━━━ FRAGMENTO DE PÁGINA

Poco queda al respecto sino destacar, en un humilde blog que hace tiempo que no se renueva, el papel determinante del médico Azuela en el establecimiento de la novela de la Revolución Mexicana.

Como sabemos, ante el estallido de la Revolución, los caminos literarios siguieron tres vías: en primer lugar, los que escribieron en torno al pasado colonial (un ejemplo podría ser Visionario de la Nueva España, de Genaro Estrada 1921), en segundo lugar, los “Estridentistas” (Maples Arce, Xavier Icaza) y los del grupo “Contemporáneos” (Salvador Novo, José Gorostiza, Carlos Pellicer), que se fijaron más en los procedimientos estéticos que ya se ensayaron durante el modernismo y, por último, los autores que captaron la inmediatez del momento revolucionario como una crónica que los implicó personalmente.

━━━━━━

Cita el fragmento sobre la novela de la Revolución Mexicana comenzando por "Poco queda al" y continuando hasta "los implicó personalmente.", ambos incluidos.

━━━ DATOS PROPORCIONADOS

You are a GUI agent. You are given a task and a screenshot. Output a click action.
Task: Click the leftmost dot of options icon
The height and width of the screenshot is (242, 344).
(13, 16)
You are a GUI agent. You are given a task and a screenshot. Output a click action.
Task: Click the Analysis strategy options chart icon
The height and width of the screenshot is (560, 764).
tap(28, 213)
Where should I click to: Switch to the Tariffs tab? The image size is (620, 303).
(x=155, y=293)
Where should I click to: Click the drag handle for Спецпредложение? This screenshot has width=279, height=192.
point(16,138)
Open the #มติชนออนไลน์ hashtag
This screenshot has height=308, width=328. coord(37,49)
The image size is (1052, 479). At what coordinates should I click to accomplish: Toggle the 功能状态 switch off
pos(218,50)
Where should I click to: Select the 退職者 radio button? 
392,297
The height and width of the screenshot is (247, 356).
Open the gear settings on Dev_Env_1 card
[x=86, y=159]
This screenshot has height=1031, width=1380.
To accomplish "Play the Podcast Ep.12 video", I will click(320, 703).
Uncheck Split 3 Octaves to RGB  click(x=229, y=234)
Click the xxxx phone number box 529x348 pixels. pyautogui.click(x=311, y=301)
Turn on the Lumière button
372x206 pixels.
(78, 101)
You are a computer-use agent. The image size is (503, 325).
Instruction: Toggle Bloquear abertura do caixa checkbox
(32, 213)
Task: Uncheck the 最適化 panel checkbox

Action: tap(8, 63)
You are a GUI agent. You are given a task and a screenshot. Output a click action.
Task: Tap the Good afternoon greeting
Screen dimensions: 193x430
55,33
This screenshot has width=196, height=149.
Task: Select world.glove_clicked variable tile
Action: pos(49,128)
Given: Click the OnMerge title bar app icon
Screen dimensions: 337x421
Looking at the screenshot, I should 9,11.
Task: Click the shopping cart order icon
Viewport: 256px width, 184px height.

━━━━━━

§ EJERCICIO RESUELTO:
Poco queda al respecto sino destacar, en un humilde blog que hace tiempo que no se renueva, el papel determinante del médico Azuela en el establecimiento de la novela de la Revolución Mexicana.

Como sabemos, ante el estallido de la Revolución, los caminos literarios siguieron tres vías: en primer lugar, los que escribieron en torno al pasado colonial (un ejemplo podría ser Visionario de la Nueva España, de Genaro Estrada 1921), en segundo lugar, los “Estridentistas” (Maples Arce, Xavier Icaza) y los del grupo “Contemporáneos” (Salvador Novo, José Gorostiza, Carlos Pellicer), que se fijaron más en los procedimientos estéticos que ya se ensayaron durante el modernismo y, por último, los autores que captaron la inmediatez del momento revolucionario como una crónica que los implicó personalmente.